Neubrandenburg II-A seemed to contain only American prisoners.  The Germans didn’t search us thoroughly but the barracks were crowded with PoW.  I and the other new arrivals only stayed a few days before being sent by train to Stalag IV-B.  The train stopped at Berlin where an air raid warning sounded. All of the Germans got off the train while the air raids were on leaving us in the rail cars.  These were so crowded that half of us had to stand while the other half sat; then after a while we would change positions.

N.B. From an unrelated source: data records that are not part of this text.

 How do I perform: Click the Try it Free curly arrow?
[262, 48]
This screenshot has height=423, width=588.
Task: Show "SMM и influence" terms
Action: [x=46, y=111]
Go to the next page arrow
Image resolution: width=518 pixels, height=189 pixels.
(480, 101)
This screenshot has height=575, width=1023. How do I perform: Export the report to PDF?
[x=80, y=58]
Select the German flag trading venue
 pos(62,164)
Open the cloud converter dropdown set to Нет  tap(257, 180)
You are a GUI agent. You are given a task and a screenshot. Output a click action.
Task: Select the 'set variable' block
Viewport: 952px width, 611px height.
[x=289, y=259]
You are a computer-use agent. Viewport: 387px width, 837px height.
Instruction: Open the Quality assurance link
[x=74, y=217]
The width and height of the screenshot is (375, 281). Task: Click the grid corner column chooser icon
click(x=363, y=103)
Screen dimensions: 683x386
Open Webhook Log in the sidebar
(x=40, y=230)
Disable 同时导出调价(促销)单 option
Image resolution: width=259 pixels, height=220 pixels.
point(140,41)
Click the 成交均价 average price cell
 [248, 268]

At Stalag IV-B the guards checked us thoroughly.  We were the only American prisoners there so they put us in with the British who weren’t too happy because we overcrowded them.  There were other nationalities in the camp but the different countries were segregated.  We got fed once a day and if it was potatoes, they pulled up roots with all the other debris, dirt etc and cooked it all together.  One day I remember we had horse meat and it looked “so good”, but it was so stringy that the more I chewed the more I seemed to have in my mouth.

Before capture, I had been promoted to Sgt but this hadn’t been entered in my pay book.  I was picked to go on a work detail but officers and NCOs were not required to work.  So I went to the office where two or three American PoW were assisting the Germans.  I explained the situation and they took me off of the work detail.  Officers and NCOs were often sent to other camps but as my pay book wasn’t up to date they just left me in IV-B.

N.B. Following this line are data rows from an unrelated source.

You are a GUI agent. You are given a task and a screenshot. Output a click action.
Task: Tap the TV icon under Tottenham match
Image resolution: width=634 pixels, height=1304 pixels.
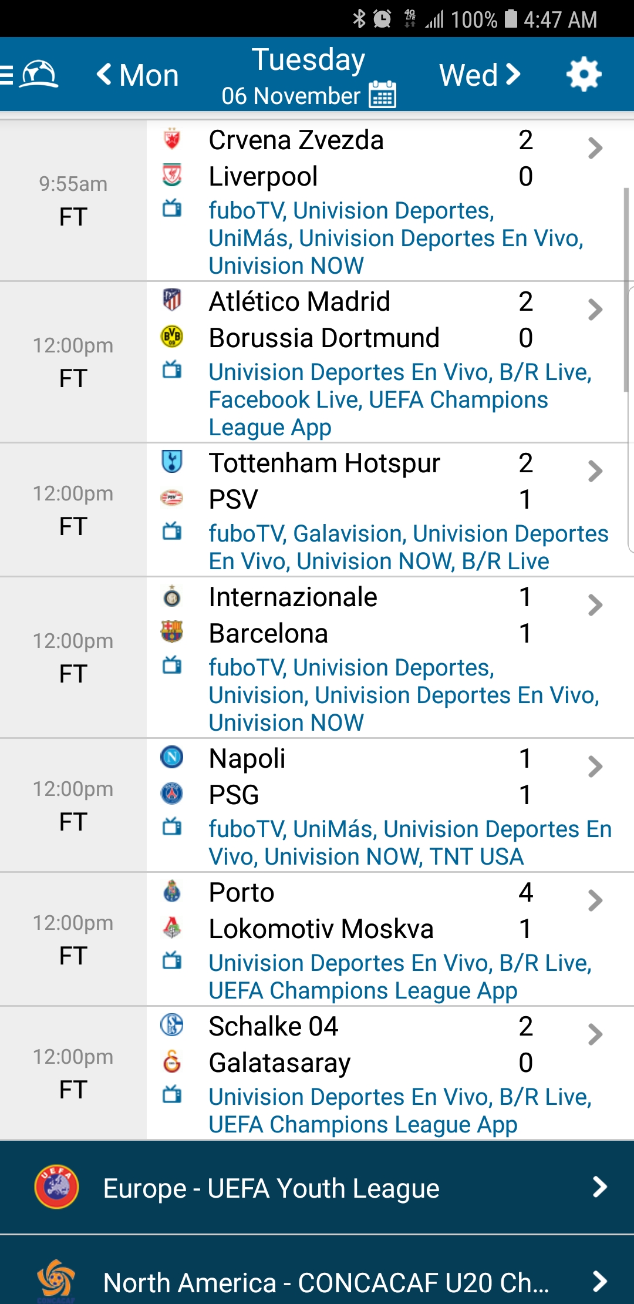click(x=172, y=532)
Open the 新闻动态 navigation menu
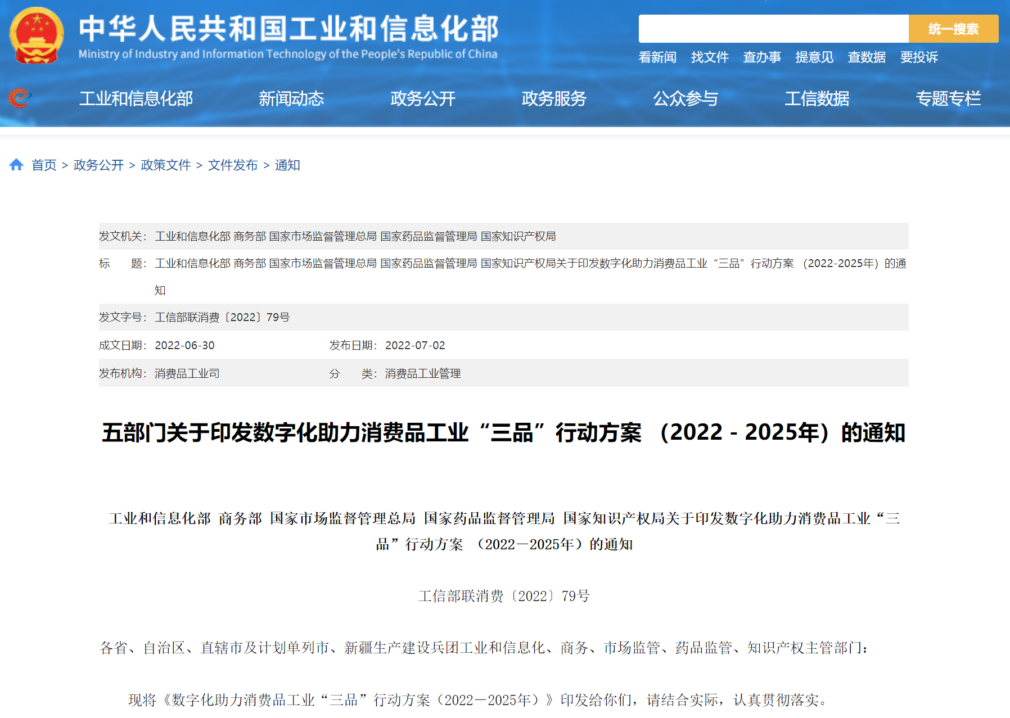Viewport: 1010px width, 718px height. point(291,99)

I think the reason the British didn’t like us too much was that so many of the Americans got diarrhea.  I washed my pants and a towel and hung them by the window.  I thought I saw the pants moving but when I went to get them they were gone but the towel was still there.  I wore a ragged blanket for a few days until the guards brought in a paratrooper wearing very stiff canvas “jump pants” over his regular uniform, which he gave me.

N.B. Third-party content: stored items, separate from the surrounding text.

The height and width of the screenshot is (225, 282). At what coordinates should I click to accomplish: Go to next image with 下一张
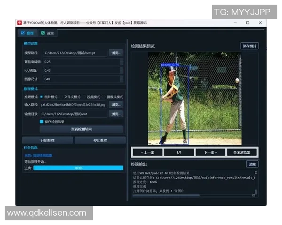point(207,152)
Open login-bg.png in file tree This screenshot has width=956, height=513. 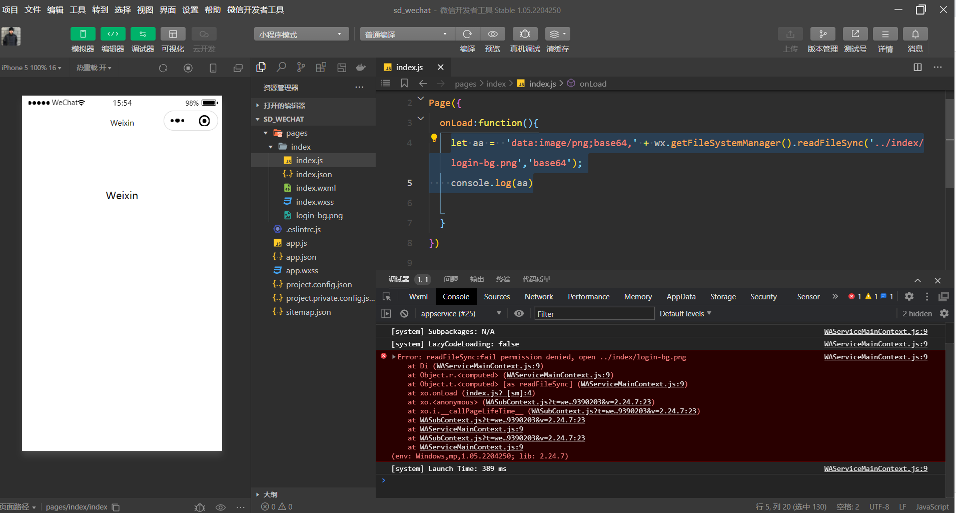[319, 216]
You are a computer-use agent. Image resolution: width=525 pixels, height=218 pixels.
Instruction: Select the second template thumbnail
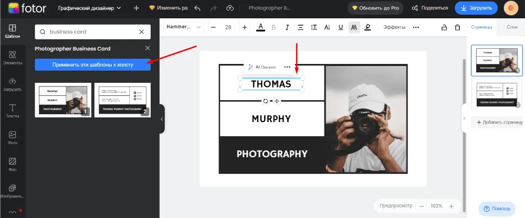[122, 100]
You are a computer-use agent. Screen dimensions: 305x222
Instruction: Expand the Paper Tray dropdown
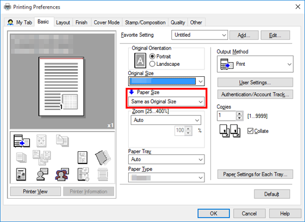click(x=167, y=159)
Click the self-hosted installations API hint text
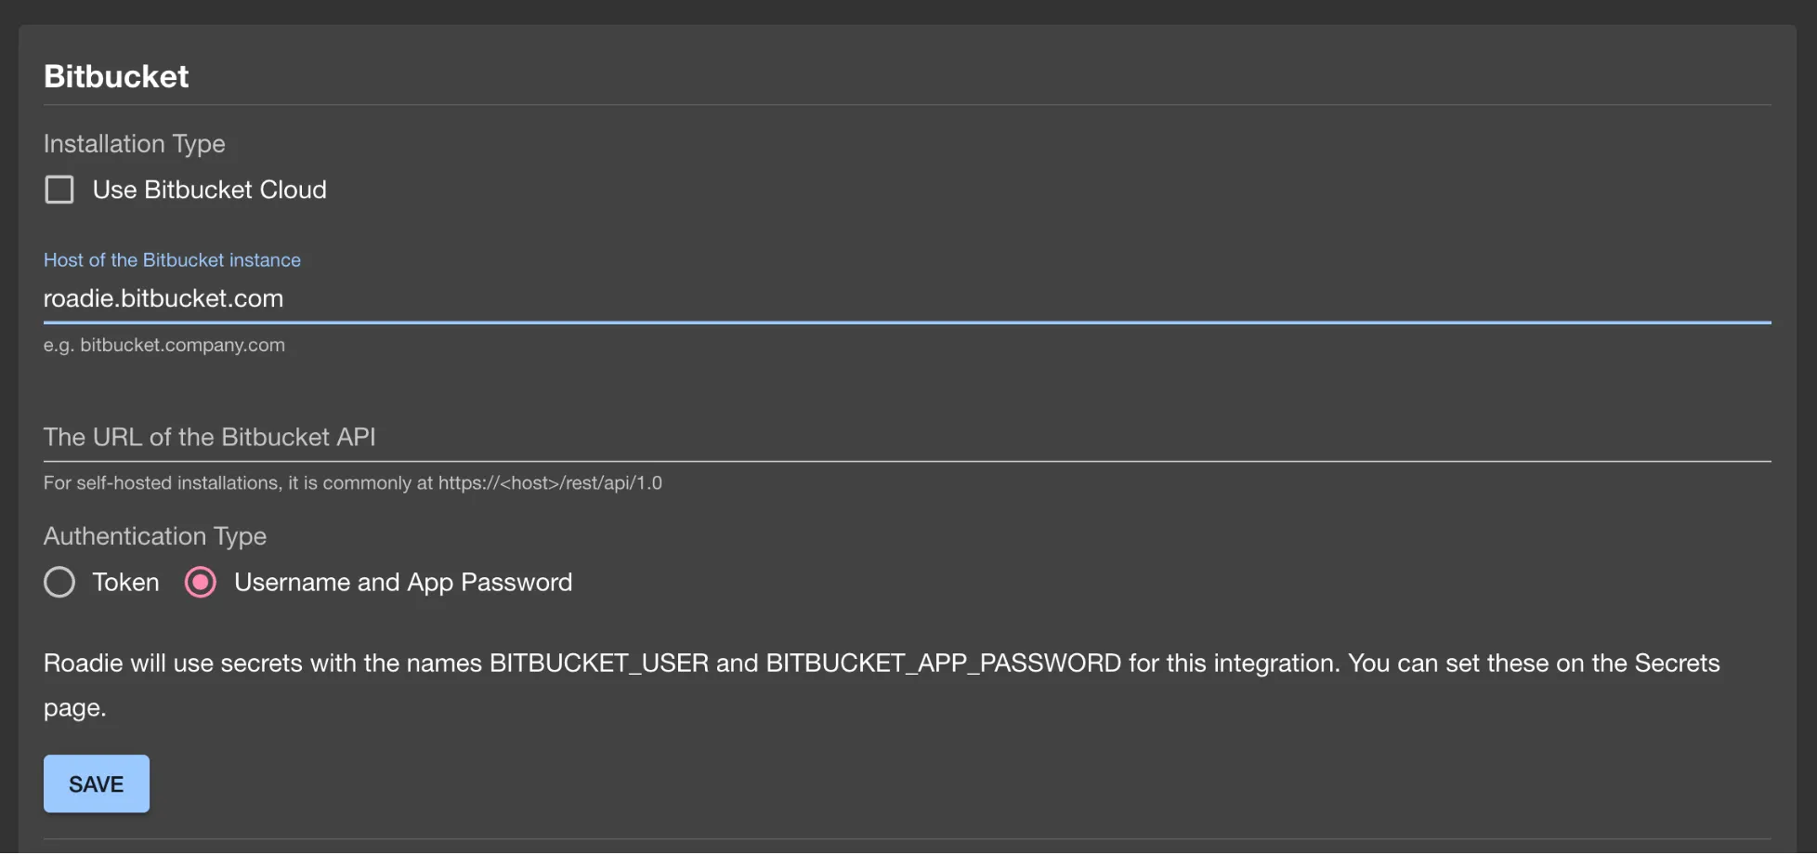1817x855 pixels. pos(352,483)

We had no fires in winter but we could volunteer to go on a wood detail, four or five of us at a time, once a week, but we could find very little wood.  When we were there it was open fields but I noticed in your pictures that it had grown up a lot.

One day while on a wood detail a German fighter plane shot down a B-17 bomber and it looked like all the crew parachuted out.  Three of the crew landed at the front gate of the camp and all the guards had to do was open the gate and let them walk in.  The rest of the crew were high in the sky and drifted out of site.

We were not de-loused very often.

It was so cold – supposedly the coldest winter in 30 years – that we generally doubled up in bed at night to try and stay warm.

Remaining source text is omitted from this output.